Text section »
To continue, if your first thought is of firefights and point defense against ravening hordes, please rethink. A firefight or point defense may be a possibility, but the greater odds are more in keeping with “normal” criminal activity with one or two people trying to get you and/or your stuff. You may need it for hunting. Having lots of ammo is a good idea, but you might also consider that it’s going to need to last a while too. Spray and pray sucks big fat hairy warty ones under any circumstances. Precise controlled fire wins the day. It’s even better with friends beside you, so make sure everyone has weapons.

Moving on, shotguns. Today, semi-auto, pump, bolt-action, or single shot, are all reliable. Growing up, I remember when semi-auto (other than the Browning Auto-5) could be iffy and knew a number of old-timers who would not use semi-auto. Times have changed, and there is an impressive variety of options in shotguns and ammunition. I grew up with single shot then pump, but if someone wants to gift me an Auto-5 (yes, I am a fan of St. John Moses Browning) or that deluxe Super Black Eagle 3 with the neat coating, I’m not going to object. As before, find what works for you and your circumstances. If it fits you, it feels right, and you can operate it, it’s the gun for you.

Goal »
From the firearms text above, extract the span between "To continue, if" and "everyone has weapons.", inclusive, copying it word for word.

(Data records)
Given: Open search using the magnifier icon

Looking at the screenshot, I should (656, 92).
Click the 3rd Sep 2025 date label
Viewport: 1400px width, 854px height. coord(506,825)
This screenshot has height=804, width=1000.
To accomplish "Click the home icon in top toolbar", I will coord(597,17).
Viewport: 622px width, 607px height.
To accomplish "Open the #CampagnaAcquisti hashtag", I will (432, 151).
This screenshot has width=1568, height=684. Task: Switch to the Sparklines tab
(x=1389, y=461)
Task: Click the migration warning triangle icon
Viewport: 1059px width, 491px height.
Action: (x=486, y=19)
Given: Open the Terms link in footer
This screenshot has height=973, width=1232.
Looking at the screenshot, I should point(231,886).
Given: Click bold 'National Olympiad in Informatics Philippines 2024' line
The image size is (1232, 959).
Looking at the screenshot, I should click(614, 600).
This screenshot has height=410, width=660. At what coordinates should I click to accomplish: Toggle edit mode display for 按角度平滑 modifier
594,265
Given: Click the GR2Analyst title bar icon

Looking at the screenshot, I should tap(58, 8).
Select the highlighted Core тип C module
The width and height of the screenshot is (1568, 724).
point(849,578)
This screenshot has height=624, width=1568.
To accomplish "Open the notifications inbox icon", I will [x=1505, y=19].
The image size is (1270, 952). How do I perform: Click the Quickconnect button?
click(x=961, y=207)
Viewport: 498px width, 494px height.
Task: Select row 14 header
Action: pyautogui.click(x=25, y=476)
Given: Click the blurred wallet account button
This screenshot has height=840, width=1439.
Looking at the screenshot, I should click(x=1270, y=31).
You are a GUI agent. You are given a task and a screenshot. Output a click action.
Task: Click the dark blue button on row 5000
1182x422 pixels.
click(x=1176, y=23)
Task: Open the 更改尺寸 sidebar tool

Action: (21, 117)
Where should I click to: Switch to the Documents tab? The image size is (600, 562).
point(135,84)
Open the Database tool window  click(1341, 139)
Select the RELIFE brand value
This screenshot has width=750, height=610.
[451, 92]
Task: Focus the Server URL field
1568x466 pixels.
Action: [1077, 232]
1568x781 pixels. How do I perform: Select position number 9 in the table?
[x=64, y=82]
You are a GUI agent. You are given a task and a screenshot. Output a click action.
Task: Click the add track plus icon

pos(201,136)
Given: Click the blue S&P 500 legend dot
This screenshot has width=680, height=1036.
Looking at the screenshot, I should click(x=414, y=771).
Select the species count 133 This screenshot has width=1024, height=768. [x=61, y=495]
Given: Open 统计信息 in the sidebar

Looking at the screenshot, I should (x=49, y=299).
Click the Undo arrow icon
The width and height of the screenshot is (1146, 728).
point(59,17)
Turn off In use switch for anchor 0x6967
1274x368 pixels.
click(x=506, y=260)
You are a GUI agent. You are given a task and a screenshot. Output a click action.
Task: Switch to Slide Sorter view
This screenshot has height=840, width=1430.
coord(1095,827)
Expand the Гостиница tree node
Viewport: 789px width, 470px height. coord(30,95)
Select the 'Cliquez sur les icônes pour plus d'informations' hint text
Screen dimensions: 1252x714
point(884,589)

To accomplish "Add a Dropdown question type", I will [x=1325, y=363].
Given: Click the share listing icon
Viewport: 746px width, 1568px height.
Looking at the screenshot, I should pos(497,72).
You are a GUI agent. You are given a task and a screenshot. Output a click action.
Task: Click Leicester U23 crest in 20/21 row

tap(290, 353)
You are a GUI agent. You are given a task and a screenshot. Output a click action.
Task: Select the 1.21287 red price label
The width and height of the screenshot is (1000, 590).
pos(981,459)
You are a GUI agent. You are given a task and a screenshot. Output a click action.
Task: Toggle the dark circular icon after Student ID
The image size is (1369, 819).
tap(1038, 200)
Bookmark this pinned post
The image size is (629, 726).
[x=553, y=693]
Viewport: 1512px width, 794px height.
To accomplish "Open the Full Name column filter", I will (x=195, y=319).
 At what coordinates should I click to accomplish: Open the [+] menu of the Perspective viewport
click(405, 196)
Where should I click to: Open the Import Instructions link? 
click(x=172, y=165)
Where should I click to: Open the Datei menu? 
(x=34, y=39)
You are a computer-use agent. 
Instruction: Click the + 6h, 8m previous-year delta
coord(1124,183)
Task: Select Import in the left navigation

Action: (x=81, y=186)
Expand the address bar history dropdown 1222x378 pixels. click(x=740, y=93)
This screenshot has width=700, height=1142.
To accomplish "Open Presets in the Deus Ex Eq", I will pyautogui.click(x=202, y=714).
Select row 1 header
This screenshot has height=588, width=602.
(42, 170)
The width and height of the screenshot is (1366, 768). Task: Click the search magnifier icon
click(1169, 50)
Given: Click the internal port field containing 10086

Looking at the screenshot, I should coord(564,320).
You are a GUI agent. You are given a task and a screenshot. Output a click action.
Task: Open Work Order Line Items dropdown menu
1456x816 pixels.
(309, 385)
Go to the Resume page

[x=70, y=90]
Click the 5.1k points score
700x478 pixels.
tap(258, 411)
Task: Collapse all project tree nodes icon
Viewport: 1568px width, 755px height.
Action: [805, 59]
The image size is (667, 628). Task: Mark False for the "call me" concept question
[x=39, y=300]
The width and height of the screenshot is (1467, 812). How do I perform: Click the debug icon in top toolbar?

Problem solution »
To continue, if your first thought is of firefights and point defense against ravening hordes, please rethink. A firefight or point defense may be a possibility, but the greater odds are more in keeping with “normal” criminal activity with one or two people trying to get you and/or your stuff. You may need it for hunting. Having lots of ammo is a good idea, but you might also consider that it’s going to need to last a while too. Spray and pray sucks big fat hairy warty ones under any circumstances. Precise controlled fire wins the day. It’s even better with friends beside you, so make sure everyone has weapons.